During a consultative process at a local hotel on Wednesday, Idipo said an aspect of judicial oversight was introduced through rule 108 of the 2014 High Court rules in an effort to mitigate the impact. “The objective was to enquire into the reasons for non-payment, and whether there are less drastic measures that can be used to avoid the sale of a person’s primary home”.
The identified stakeholders involved in the consultations are banks, debt collectors, homeowners, legal aid representatives, legal practitioners in private practice, the Ombudsman and the Magistrates Commission, who discussed possible reforms to mitigate the impact on homeowners and how to balance various interests.
The ongoing consultations with stakeholders aim to gauge views, understand various processes, and find collective solutions to this burning issue.
Minister of justice Yvonne Dausab has indicated that she intends to re-table the bills during the course of the first or second session of the National Assembly that in part address this issue once the targeted consultations are done to inform the debate in the National Assembly.
During the meeting, chief legislative drafter at the ministry Freed Zeda said identified problems include that debtors, often from poor and vulnerable backgrounds, have been at risk of losing their primary homes because of different reasons such as limited time within which to secure assistance to defend their cases.
“The proposal is to increase the days for entering notice of intention to defend to summons from 10 to 21 days, and in case of applications, 14 to 21 days,” he noted.

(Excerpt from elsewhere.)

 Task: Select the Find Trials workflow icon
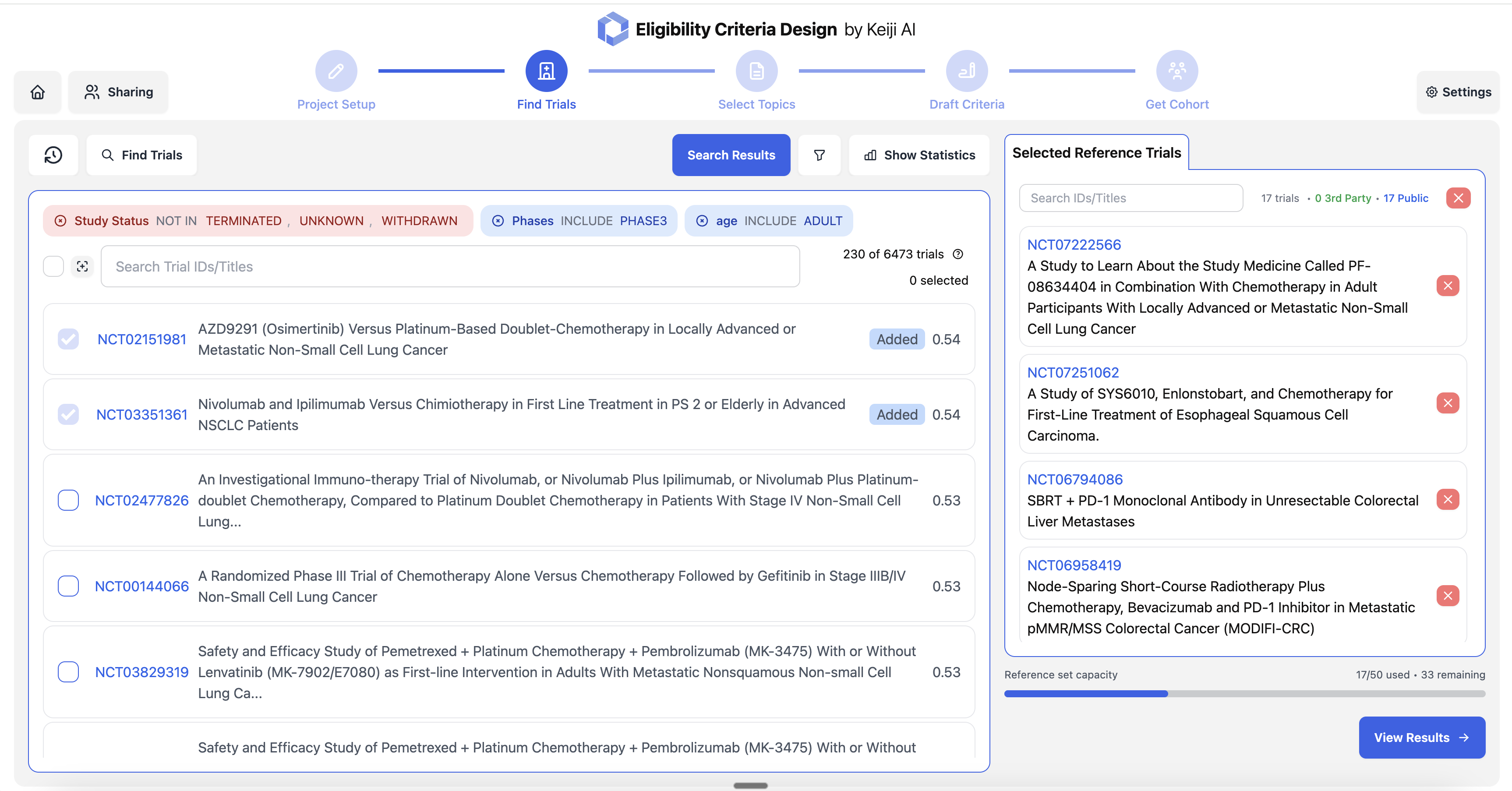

Furthermore, the discussion should consider whether there is a need to introduce reserve prices for all property sold in execution, valuations of such property, the basis of such valuation, and who bears the costs of the valuation. Zeda claimed that the value at which immovable property is sold is municipal value, and is not beneficial for all parties involved.
There is thus a need for a uniform debt management process by creditors. Creditors should consider the possibility of changing the existing law, which does not set a limit on the amount that must be due before proceedings for recovery of debt can be invoked, Zeda submitted.
“Consider the possibility of limiting the change to cases that involve premises used as a primary home,” he added.
Meanwhile, the Bankers Association of Namibia (BAN) said by the first six months of 2021, banks were compelled to foreclose on houses valued at N$230 million. This was as Covid-19 continued to threaten job security and severely impacted household income.
However, BAN emphasised that home foreclosure is the absolute last step, considering banks’ overall intent to keep owners in their houses rather than the opposite.
“Sales in execution are often entwined in processes that can take up to five years and longer, which underpins the burden that banks carry as a consequence of the non-repayment of loans by clients when they encounter financial hardship,” the association explained via a statement issued yesterday.
“In broad strokes, banks manage the debt relief process through the client’s proactive engagement and detailed discussions and negotiations with a workout strategy which will eventually result in the client servicing the loan either partially or over an extended term. Should the client continue to default after remediation agreements, including various options to restructure the loan are reneged on again, the client’s account will be handed over to attorneys, who will also go to considerable lengths to reach a remedial agreement with the defaulting client.
In the event that the client still does not adhere to any agreement, the attorneys will institute summons to proceed with a sale in execution”, the BAN stated.
They added that defaulting clients have further recourse for dispute resolution, particularly since High Court Rule 108 came into effect, which stipulates that when a house is the primary residence of its owners, or people renting it from the owner as their primary residence, a court must consider measures that are less drastic than allowing the house to be sold because of the property owners’ debts.
“Collectively, these processes take several years to exhaust, during which time the banks, as the entrusted entity to manage their clients’ money prudently, carry the financial burden,” read the BAN statement.